Segment Start: Data supplied
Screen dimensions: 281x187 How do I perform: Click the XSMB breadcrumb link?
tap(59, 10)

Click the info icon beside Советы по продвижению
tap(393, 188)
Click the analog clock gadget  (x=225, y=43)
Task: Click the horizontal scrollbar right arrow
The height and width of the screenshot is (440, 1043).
Segment End: Data supplied
Segment Start: Data supplied
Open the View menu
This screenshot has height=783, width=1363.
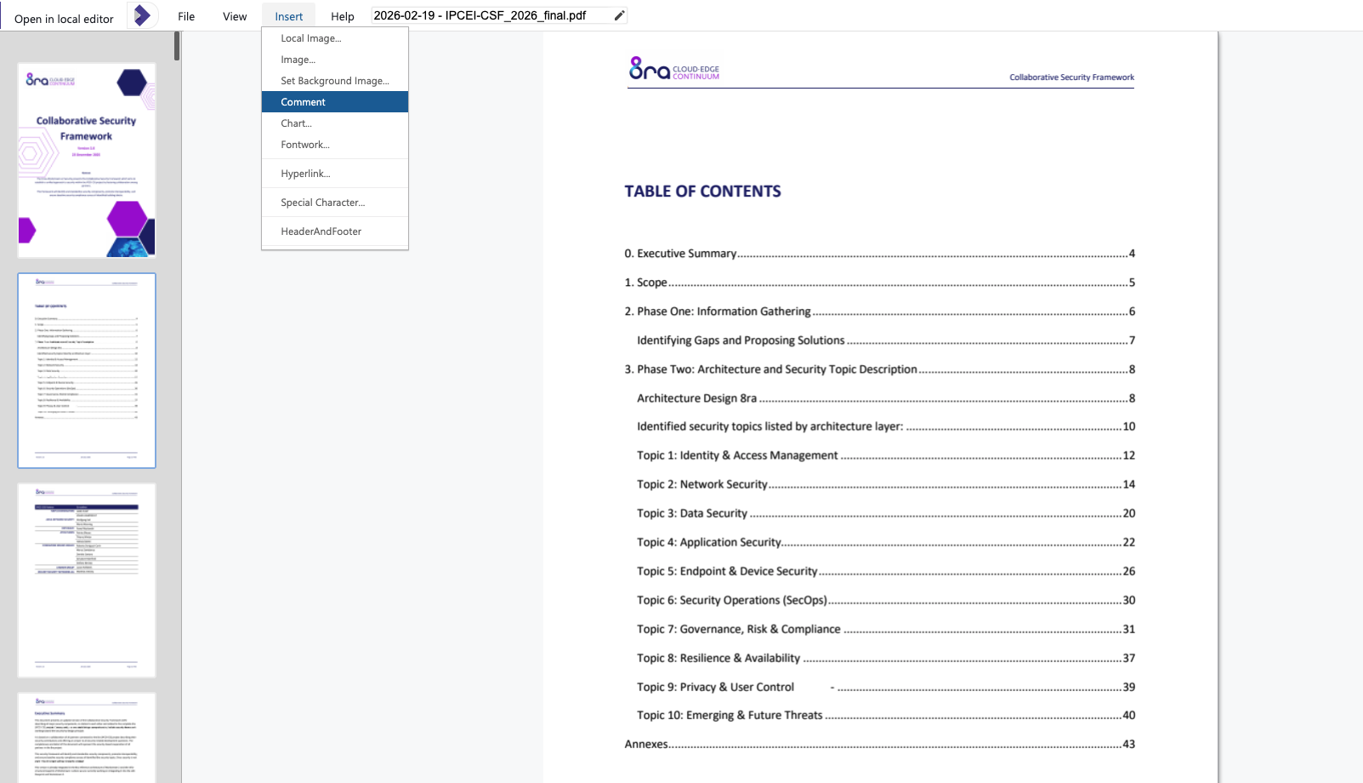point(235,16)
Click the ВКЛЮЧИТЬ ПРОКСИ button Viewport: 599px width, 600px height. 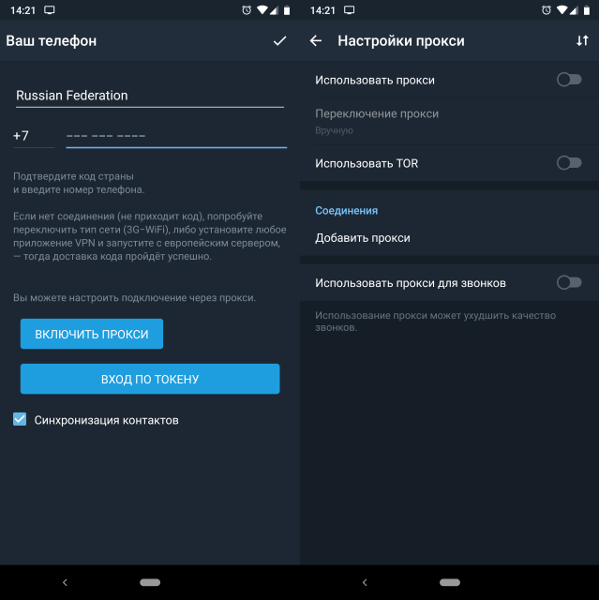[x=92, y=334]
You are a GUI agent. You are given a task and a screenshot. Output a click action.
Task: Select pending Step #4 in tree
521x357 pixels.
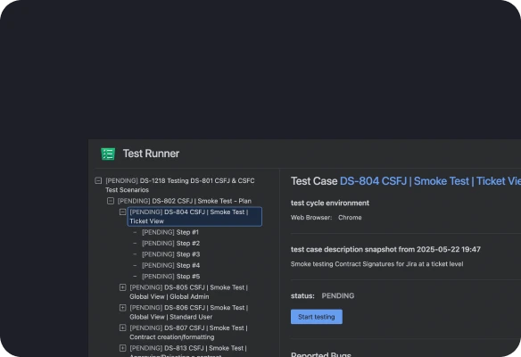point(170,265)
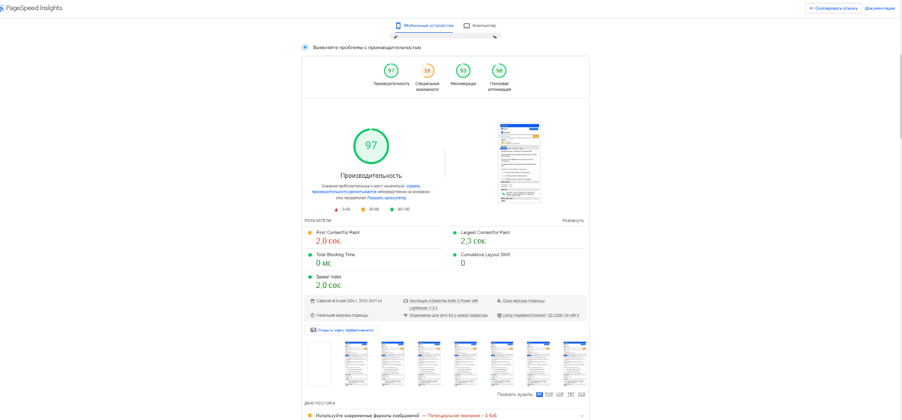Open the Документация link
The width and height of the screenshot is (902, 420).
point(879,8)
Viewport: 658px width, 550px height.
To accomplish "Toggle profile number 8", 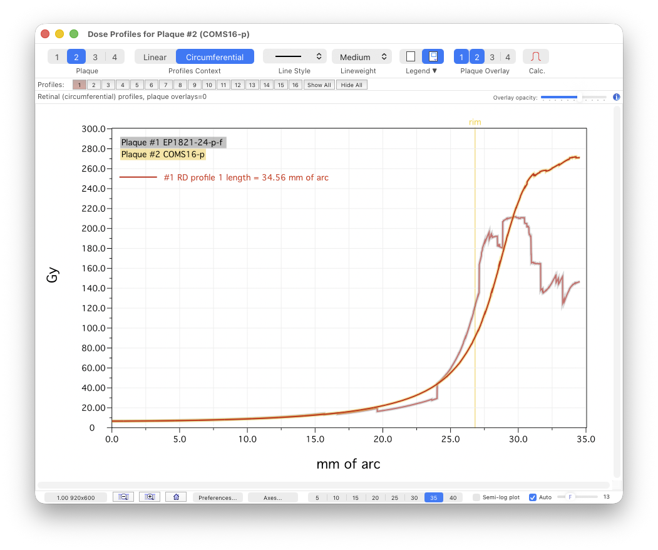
Segment End: Data supplied
Segment Start: Data supplied
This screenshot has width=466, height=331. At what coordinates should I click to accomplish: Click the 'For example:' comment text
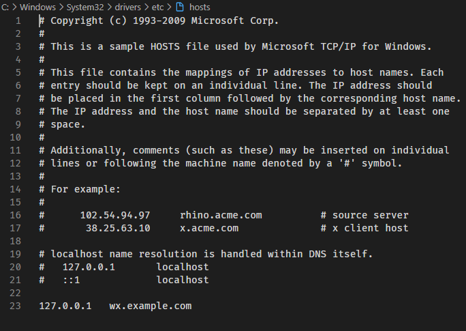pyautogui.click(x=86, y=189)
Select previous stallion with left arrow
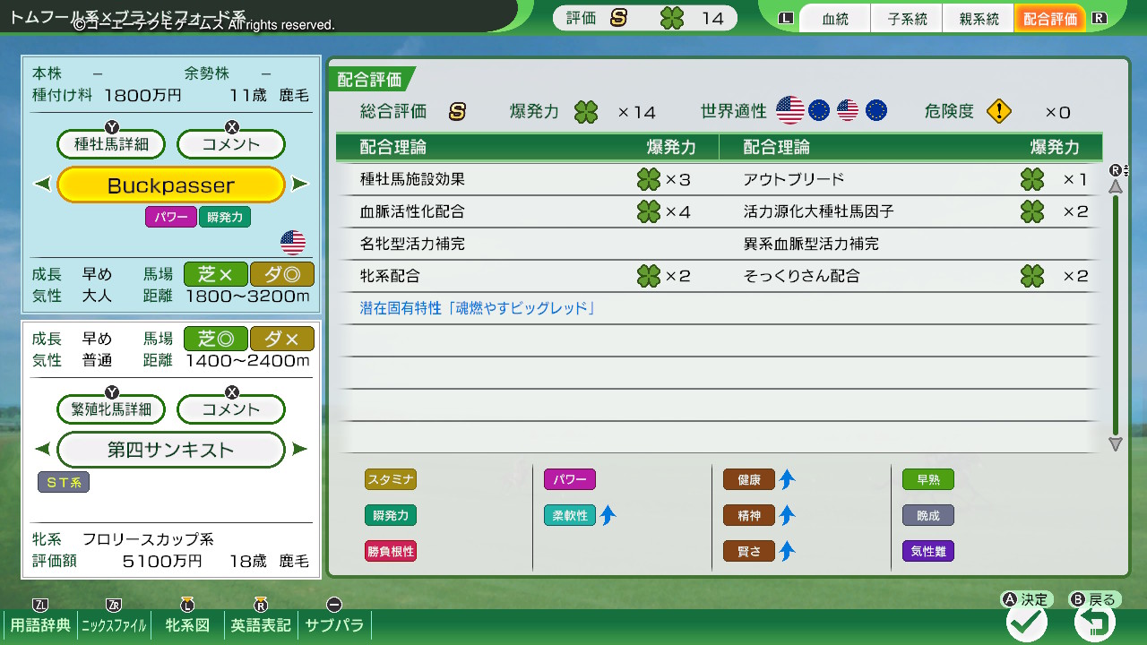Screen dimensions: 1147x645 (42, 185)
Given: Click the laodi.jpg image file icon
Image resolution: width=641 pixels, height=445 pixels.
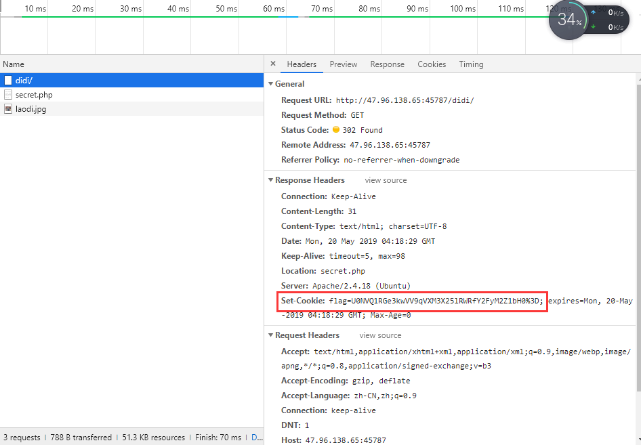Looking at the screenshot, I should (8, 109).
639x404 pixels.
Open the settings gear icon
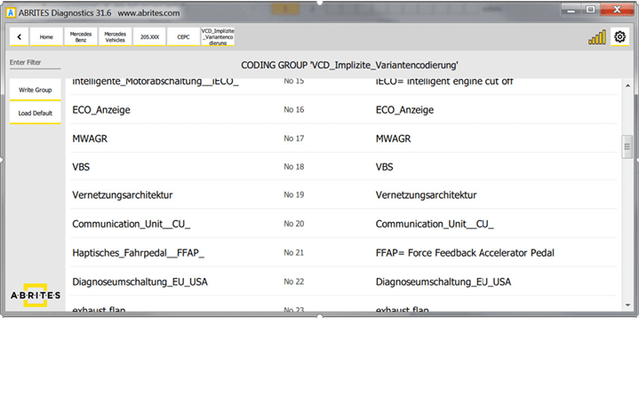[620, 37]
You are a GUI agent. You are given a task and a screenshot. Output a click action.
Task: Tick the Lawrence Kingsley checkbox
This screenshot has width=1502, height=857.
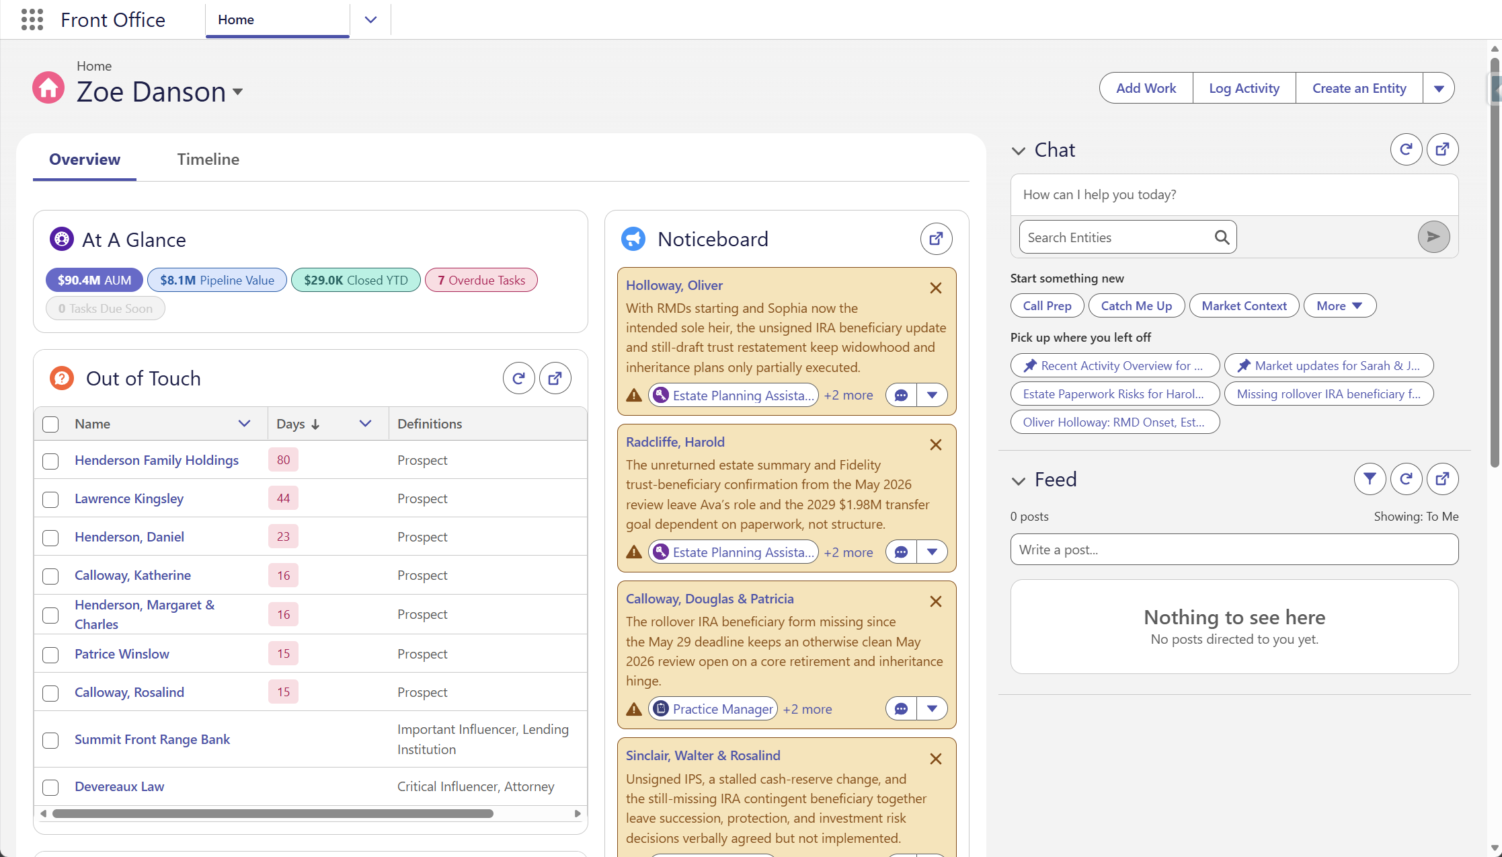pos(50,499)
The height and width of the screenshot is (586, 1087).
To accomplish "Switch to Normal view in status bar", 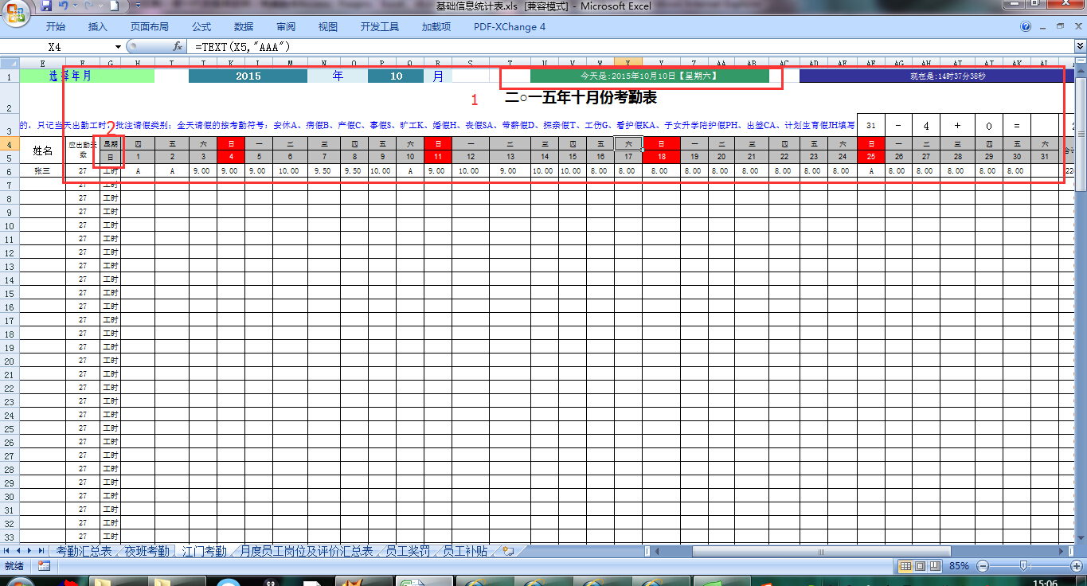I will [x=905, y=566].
Segment End: Data supplied
** Exercise prompt **
Would you please copy, word for word, everything above from the line containing "Screen dimensions: 281x187" down to the line containing "The height and width of the screenshot is (440, 1043).", those two lines included?

** Result of the task **
Screen dimensions: 281x187 How do I perform: Click the XSMB breadcrumb link?
tap(59, 10)

Click the info icon beside Советы по продвижению
tap(393, 188)
Click the analog clock gadget  (x=225, y=43)
Task: Click the horizontal scrollbar right arrow
The height and width of the screenshot is (440, 1043).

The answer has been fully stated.